Italy’s new “Italians first” government claimed victory Monday when the Spanish prime minister offered safe harbor to a private rescue ship after Italy and Malta refused to allow it permission to disembark its 629 migrant passengers in their ports.
The Aquarius, a rescue vessel operated by aid group SOS Mediterranee, has been stuck in the Mediterranean Sea since Saturday, when Italy refused its crew permission to dock and demanded that Malta do so. Malta refused on Sunday.
Spain’s new Socialist prime minister, Pedro Sanchez stepped in Monday, ordering authorities in Valencia to prepare for the ship’s arrival.
“It’s our duty to avoid a humanitarian catastrophe and offer a secure port for these people,” Sanchez said.
Both the ship and its passengers were caught up in a political dispute that might not have happened weeks ago.
One of the coalition partners in the populist government that took over in Italy on June 1, the right-wing League, promised voters other European Union countries would be made to share the burden of caring for asylum-seekers who set out for Europe on unseaworthy smugglers’ boats.

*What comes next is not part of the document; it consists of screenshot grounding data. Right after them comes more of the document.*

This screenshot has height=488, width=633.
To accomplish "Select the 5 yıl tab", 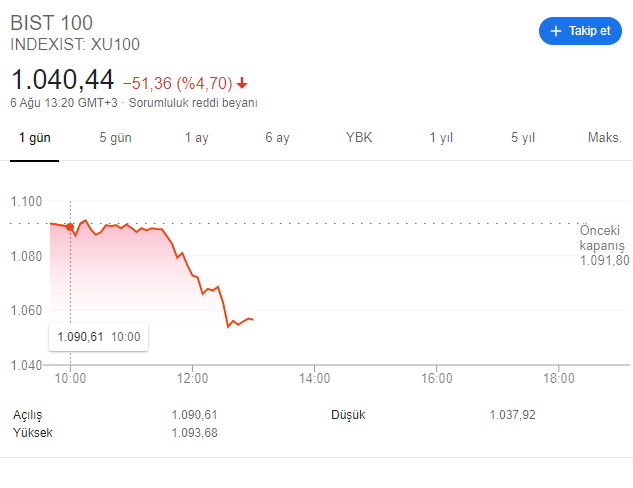I will coord(523,138).
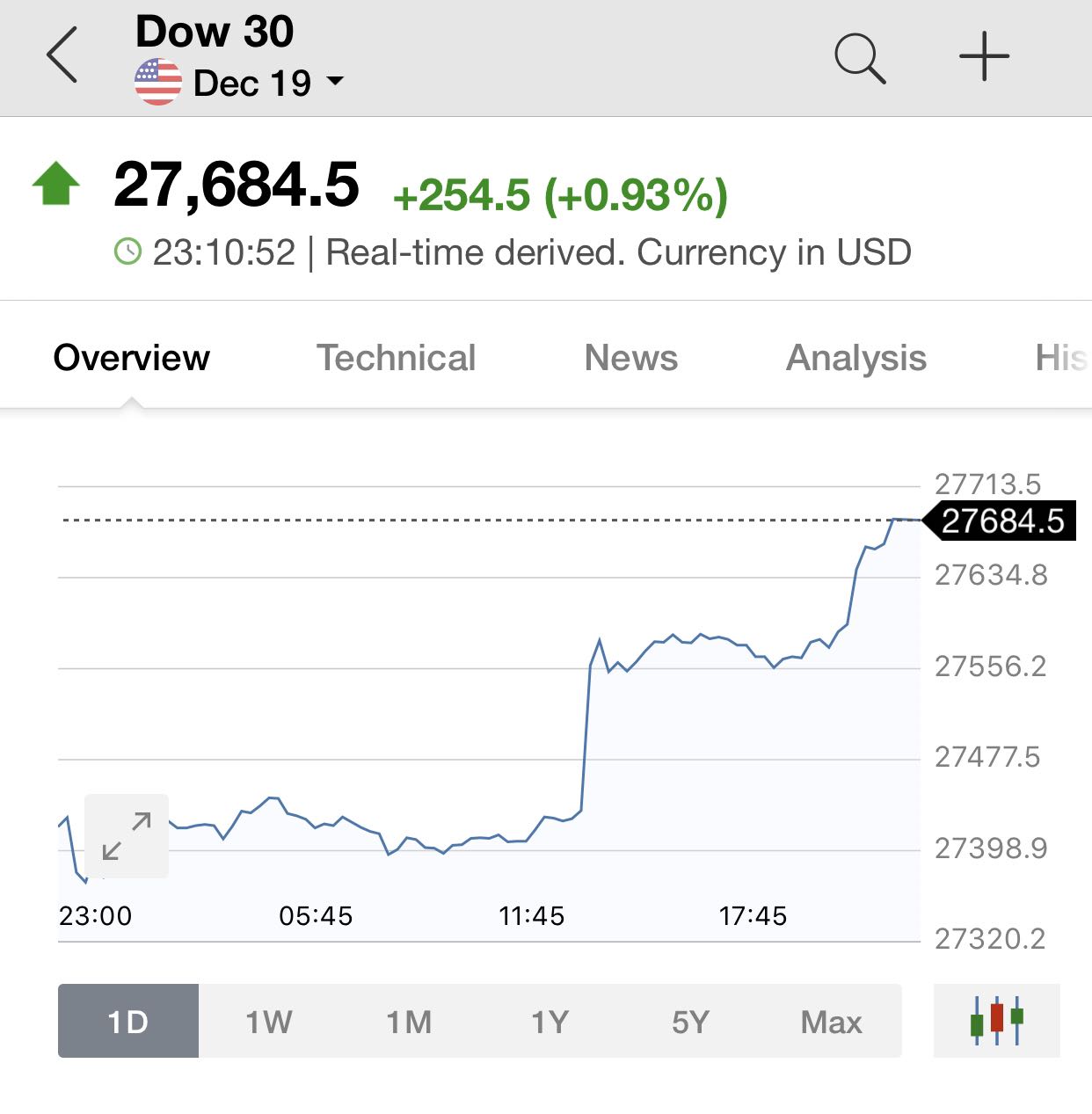
Task: Expand chart with fullscreen arrows icon
Action: point(127,836)
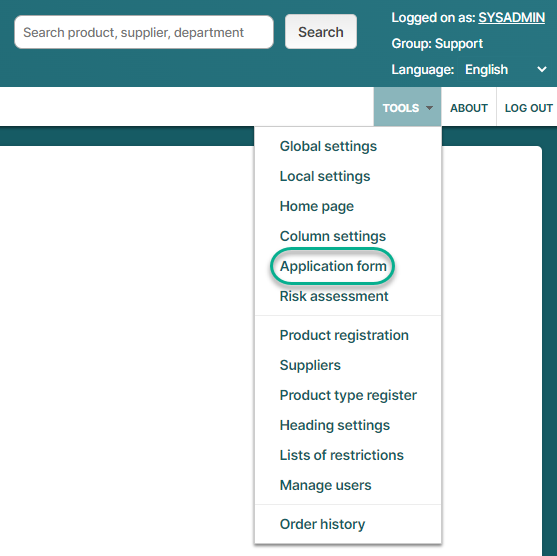Image resolution: width=557 pixels, height=556 pixels.
Task: Select Home page menu entry
Action: (x=317, y=206)
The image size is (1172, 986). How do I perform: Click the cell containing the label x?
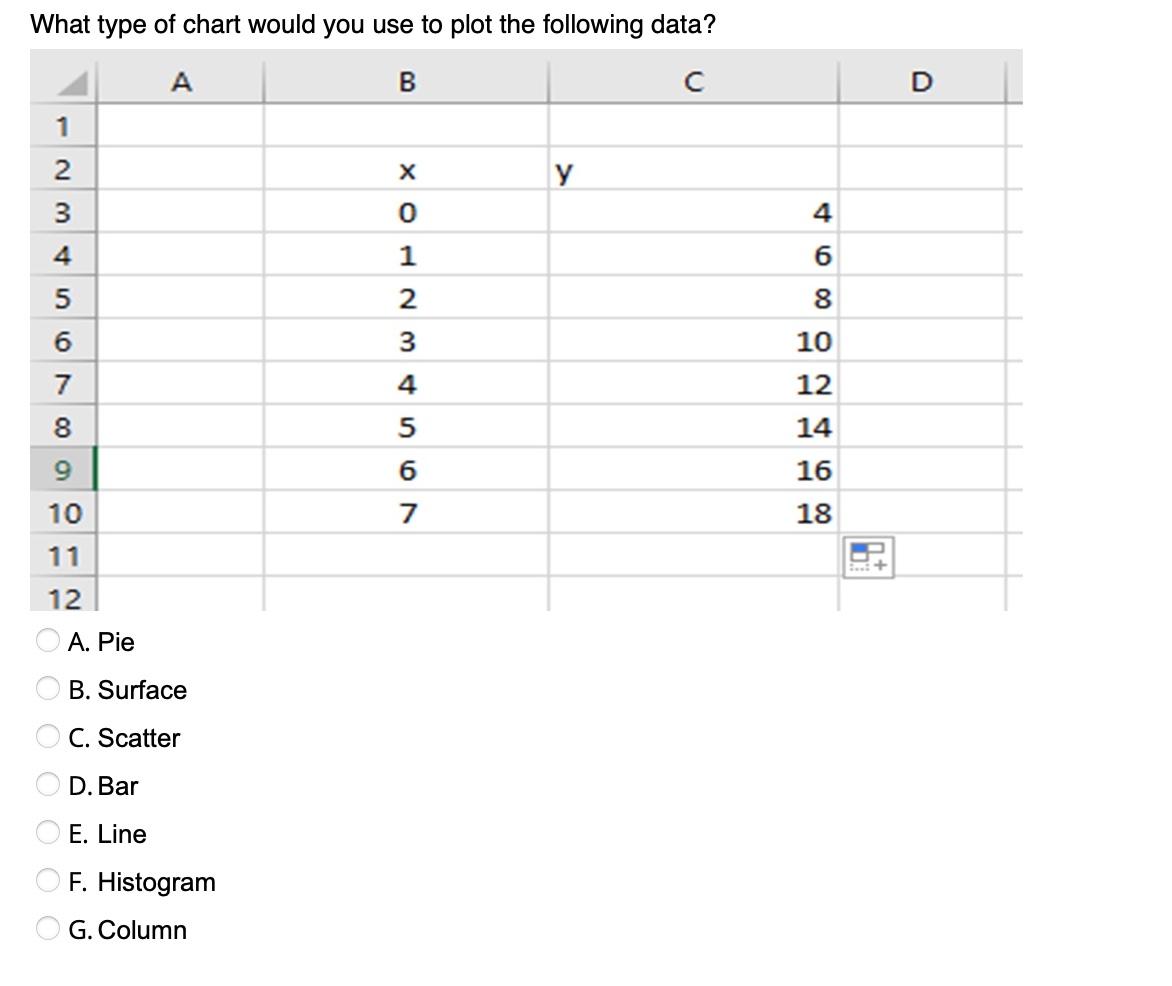pos(406,169)
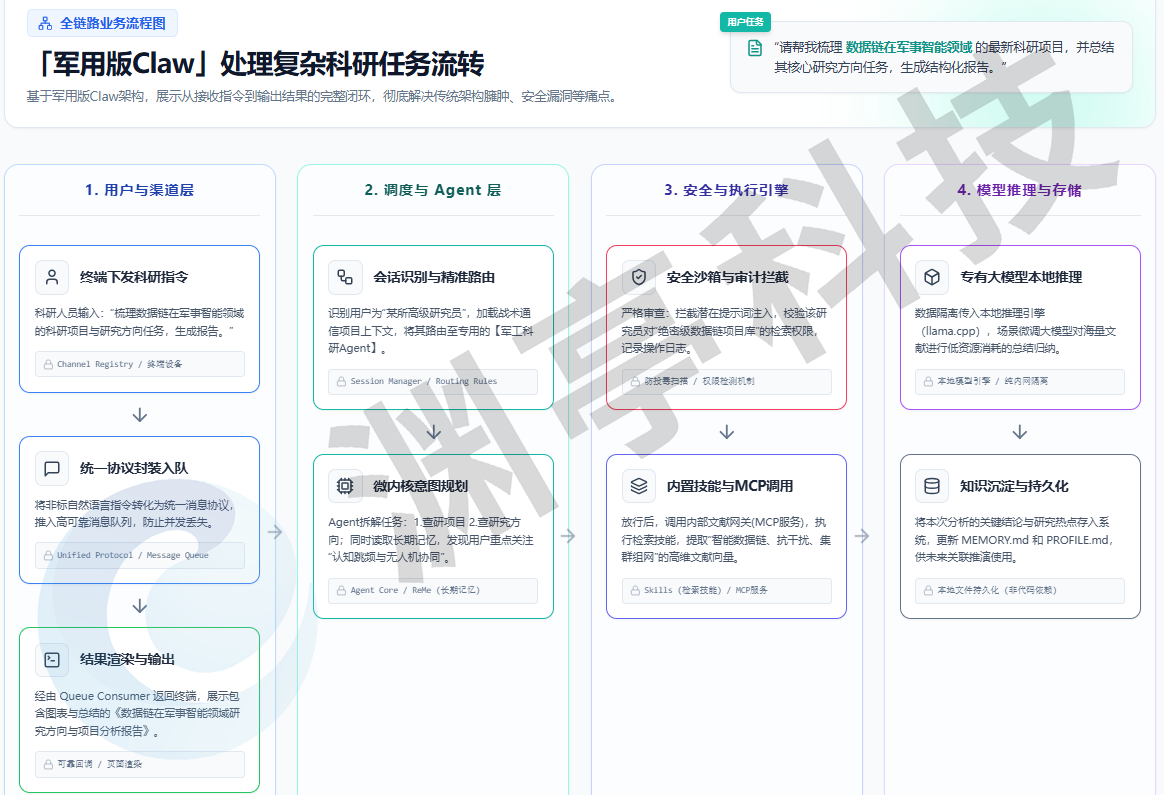Image resolution: width=1164 pixels, height=798 pixels.
Task: Click the Unified Protocol / Message Queue tag
Action: pyautogui.click(x=139, y=555)

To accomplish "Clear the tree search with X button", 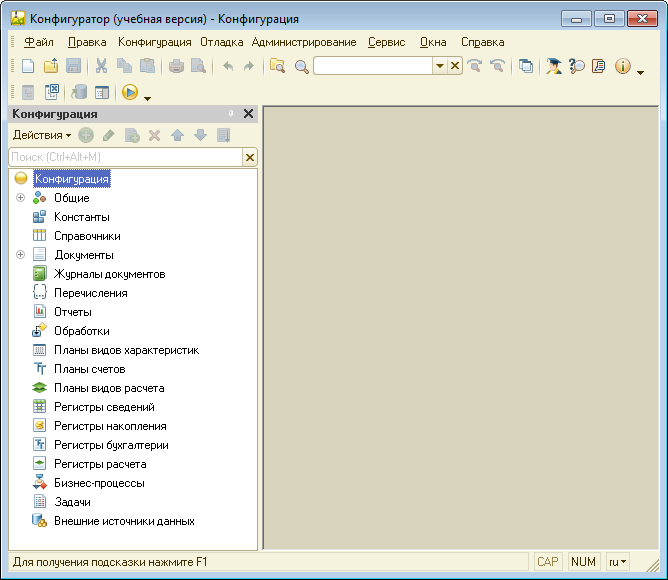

“Evidently it pays to raise one’s voice, something Italy hasn’t done as long as one can remember,” Italian Interior Minister Matteo Salvini, the League’s leader, said Monday at party headquarters.
For those aboard the Aquarius, Spain’s offer of docking rights at the port of Valencia was welcome news, although it did not provide a quick or easy solution. By Monday evening, the ship was more than 1,400 kilometers (over 750 nautical miles) from Valencia and still awaiting formal instructions to head to Spain as weather forecasts predicted worsening conditions.
Even as the Aquarius’ crew grappled with the logistics, Italy vowed to block other rescue boats, including the Dutch-flagged Sea-Watch 3, another aid group’s boat.